Il carcere di Prato è al centro di un’indagine dopo due episodi violenti avvenuti il 4 giugno e il 5 luglio scorsi. Le tensioni hanno portato a nuove perquisizioni tra i detenuti, mentre gli inquirenti indagano anche su possibili complicità interne alla struttura. Il quadro che emerge riguarda resistenza, lesioni, danneggiamenti e l’uso illecito di dispositivi tecnologici all’interno della casa circondariale.
I disordini del 4 giugno e del 5 luglio: cronaca degli eventi
Il primo episodio risale al 4 giugno quando cinque detenuti – italiani, marocchini e libici – hanno minacciato gli agenti con frasi come “stasera si fa la guerra” o “si muore solo una volta, o noi o voi”. La situazione è degenerata rapidamente in una vera sommossa interna. Il secondo episodio si è verificato il 5 luglio nella sezione Media Sicurezza. Una decina di detenuti ha barricata la zona tentando di incendiare materiali presenti nella cella. Hanno usato spranghe e cacciaviti per sfondare cancelli con le brande come arieti improvvisati.
Gli agenti antisommossa sono intervenuti per riportare l’ordine dopo ore di tensione. Questi fatti mostrano una situazione critica dentro il carcere dove la sicurezza viene messa a dura prova da azioni violente dei reclusi.
Le accuse nel fascicolo d’indagine: resistenza, lesioni e danneggiamenti
L’inchiesta aperta dalla procura ipotizza diversi reati legati ai disordini: resistenza a pubblico ufficiale, lesioni personali causate agli agenti durante gli scontri e danneggiamenti alle strutture carcerarie. Oltre agli aspetti criminali diretti dei detenuti coinvolti nelle rivolte si indaga anche sulle modalità con cui questi episodi sono potuti accadere.
I magistrati vogliono capire se ci siano state condotte collusive da parte degli operatori penitenziari che avrebbero agevolato le azioni dei reclusi oppure non abbiano reagito adeguatamente alle prime avvisaglie delle sommosse.
Sospetti su polizia penitenziaria e richiesta d’intervento delle autorità esterne
Le indagini guardano con attenzione al ruolo svolto da alcuni appartenenti alla polizia penitenziaria all’interno della struttura carceraria. Viene valutata l’eventuale compiacenza o addirittura collaborazione con i detenuti durante le rivolte o nell’introduzione illegale di telefoni cellulari dentro il carcere.
La procura ha chiesto inoltre un intervento più deciso delle autorità esterne come prefetto e questore per rafforzare la sicurezza intorno alla casa circondariale ed evitare ulteriori problemi legati a traffici interni ed esterni.
Uso illecito dei telefoni cellulari: numerosi sequestri ma fenomeno ancora diffuso
Secondo quanto riferito dal procuratore Luca Tescaroli nell’ultimo anno sono stati sequestrati ben 41 telefoni cellulari insieme a tre schede sim e un router all’interno del carcere di Prato.
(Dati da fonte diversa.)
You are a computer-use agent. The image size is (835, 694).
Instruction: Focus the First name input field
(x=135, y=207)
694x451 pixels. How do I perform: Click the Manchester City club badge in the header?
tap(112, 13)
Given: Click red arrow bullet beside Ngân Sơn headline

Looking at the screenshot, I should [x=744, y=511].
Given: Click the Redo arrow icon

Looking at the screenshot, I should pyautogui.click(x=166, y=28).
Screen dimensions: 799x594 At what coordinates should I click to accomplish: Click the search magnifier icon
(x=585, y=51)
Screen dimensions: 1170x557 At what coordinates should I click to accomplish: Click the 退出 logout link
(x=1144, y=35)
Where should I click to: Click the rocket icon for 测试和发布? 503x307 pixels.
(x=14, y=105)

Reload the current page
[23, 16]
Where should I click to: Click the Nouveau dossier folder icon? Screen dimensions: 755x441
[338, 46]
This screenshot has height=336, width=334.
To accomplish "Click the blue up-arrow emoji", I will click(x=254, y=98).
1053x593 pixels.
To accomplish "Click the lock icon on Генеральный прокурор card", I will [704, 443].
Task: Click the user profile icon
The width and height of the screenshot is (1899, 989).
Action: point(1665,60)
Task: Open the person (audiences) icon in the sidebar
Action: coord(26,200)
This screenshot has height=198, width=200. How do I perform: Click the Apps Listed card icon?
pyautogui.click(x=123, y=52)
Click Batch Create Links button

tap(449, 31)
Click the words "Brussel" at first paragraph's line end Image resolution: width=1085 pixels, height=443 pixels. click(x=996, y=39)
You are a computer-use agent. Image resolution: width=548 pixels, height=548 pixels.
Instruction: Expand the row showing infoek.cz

Tuttavia dalle ultime rilevazioni emerge che nuovi dispositivi risultavano attivi anche nei giorni successivi alle maxi operazioni contro questo fenomeno illegale effettuate tra fine giugno ed inizio luglio.
I telefoni entrano sfruttando soprattutto la libertà concessa ai detenuti durante permessi esterni ma anche grazie ad alcune complicità interne fra gli agenti della polizia penitenziaria incaricati della sorveglianza quotidiana nelle sezioni detentive più sensibili come quella Alta Sicurezza dove uno dei prigionieri pubblicava foto della sua cella direttamente su TikTok usando proprio uno smartphone nascosto illegalmente dentro il carcere stesso.
Gestione delle comunicazioni fuori dal carcere attraverso complicita interne
Non solo ingressione fisica degli apparecchi ma dietro questa rete illegale c’è una gestione organizzata che coinvolge sia alcuni agenti corrotti sia persone fuori dalla struttura tramite permessi premio concessi senza controllo rigoroso. In questo modo vengono manovrati telefoni cellulari, router wireless ed altre forme comunicative verso l’esterno creando canali paralleli non autorizzati dall’amministrazione penitenziaria né dalle forze dell’ordine preposte al controllo interno.
Queste attività compromettono gravemente l’ordine carcerario oltre ad alimentare traffici criminali extra-murari difficili da monitorare senza interventi mirati sulla vigilanza interna.
L’inchiesta prosegue quindi tra verifiche approfondite sui comportamenti interni, controlli serrati sulle tecnologie proibite introdotte illegalmente dai reclusi, fino ad arrivare eventualmente a misure restrittive maggiori sull’organizzazione interna dell’amministrazione del carcere.